IMHO, “Team Interaction Dynamics” should replace “virtual teams” or any notion of a difference between “virtual” and “non-virtual” teams. Unless you’re literally within spitting distance, you’re a virtual team, until you come together again physically in shared space. So the question is, how does a ‘team’ interact,how often and why? How are relationships amongst teams mediated and managed for optimal performance? I want to look at this research and match it against the Relational Proximity model and see how Relational Proximity holds up as an analytical model, and perhaps even a predictive one.
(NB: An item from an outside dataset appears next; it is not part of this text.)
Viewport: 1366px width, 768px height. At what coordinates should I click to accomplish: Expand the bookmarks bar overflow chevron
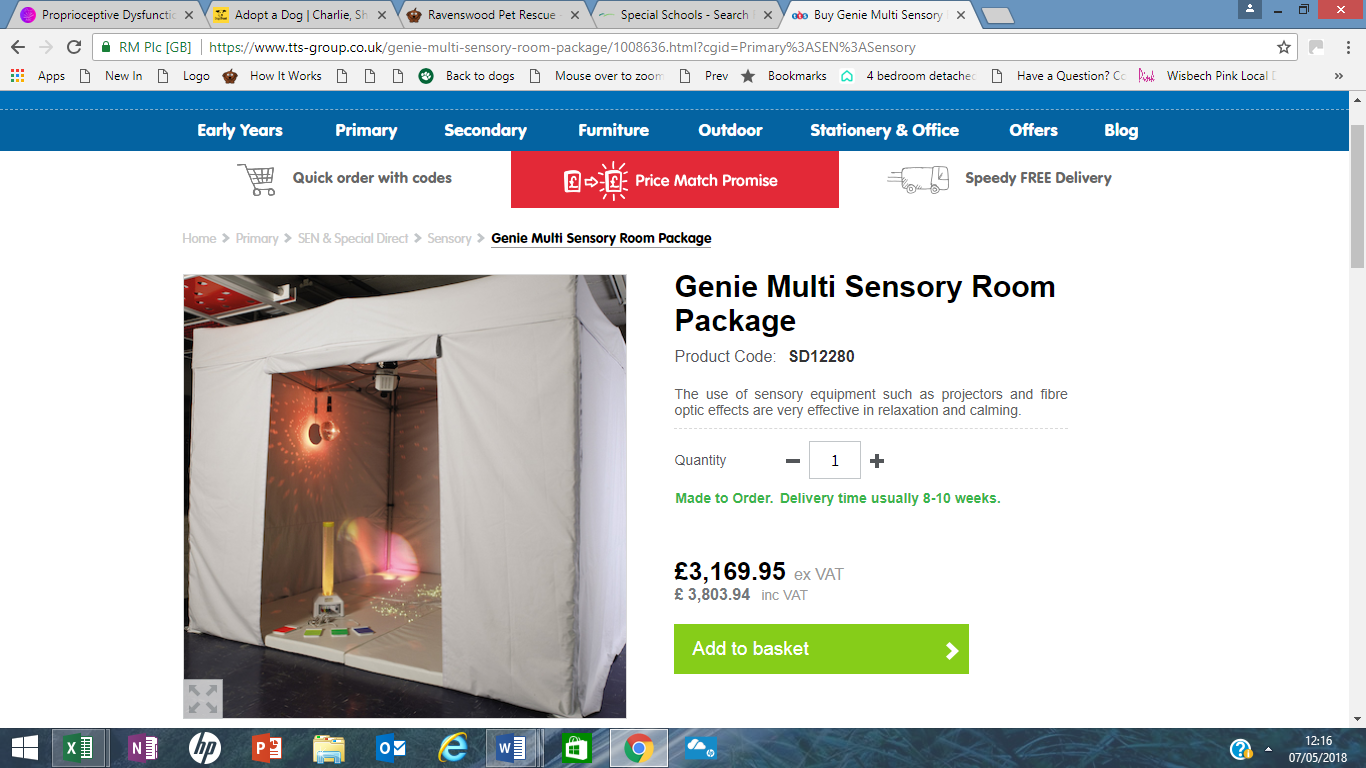[1339, 76]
Studying the Effectiveness of Global Virtual Teams. In 2000, Martha Maznevski and Katherine Chudoba published a paper entitled, “Bridging Space Over Time: Global Virtual Team Dynamics and Effectiveness.”[1] Their 21-month study of three ‘virtual’ (i.e. not geographically co-located) teams in a major US producer of technological manufacturing equipment revealed that certain factors distinguished the two successful teams from the one unsuccessful team that was eventually disbanded. They were examined with respect to the dynamics of technology use, choice of media, and group outcomes. This is my summary of a summary by Elizabeth Kelley, “Keys to Effective Virtual Global Teams.”[2].

What made teams effective? What characterised the effective teams had to do with an interplay between task, ‘interaction media choice’ and ‘rhythm’:
– the nature of the task or group (not, “I prefer email”) determined media choice
– if tasks were interdependent they met more frequently
– if tasks were more complex (so the ‘message’ was more complex) they chose richer media
– if the team was composed of greater cultural/professional/national differences they chose richer media
– they prioritized building relationships to enable trust and shared views (this was mostly face-to-face & telephone)
– as trust increased, message complexity decreased, so they changed media choice
– the ‘planned’ meetings were only coordination meetings, regular conference calls, impromptu conference calls
– there was a ‘rhythm’ to their meetings

More about rhythm: “Effective teams also exhibited a strong, repeating temporal pattern to their interaction incidents. The basic rhythm was set by intense face-to-face meetings, with the interaction between meetings defined by a response to previous meetings or anticipation of the next. The researchers characterized the face-to-face meetings as “a heartbeat, rhythmically pumping new life into the team’s processes, before members circulated to different parts of the world and task, returning again at a predictable pace.””

Interpreting findings through Relational Proximity Lens: There’s more to the study, but I’ll take a look at just these findings. Remember, this is what characterized effective teams.

First, noticeable is the absence of learning styles, personality types or personal media preferences as a factor. Kelley’s summary doesn’t mention them. It was an intense 21 month study and I’m sure they would have controlled for those factors or rather picked teams similar enough that styles, types and media preferences wouldn’t vary greatly between teams.

Second, there were three driving factors for interaction media choice a) interdependence of tasks, b) complexity of task, c) level of trust and mutual understanding. In terms of Relational Proximity dimensions, I want to say the nature of the relational Purpose (dimension #5) is the driving factor for appropriate relational Directness (dimension #1). In other words, what they were about and their sense of common agreement on that determined how they chose to interact.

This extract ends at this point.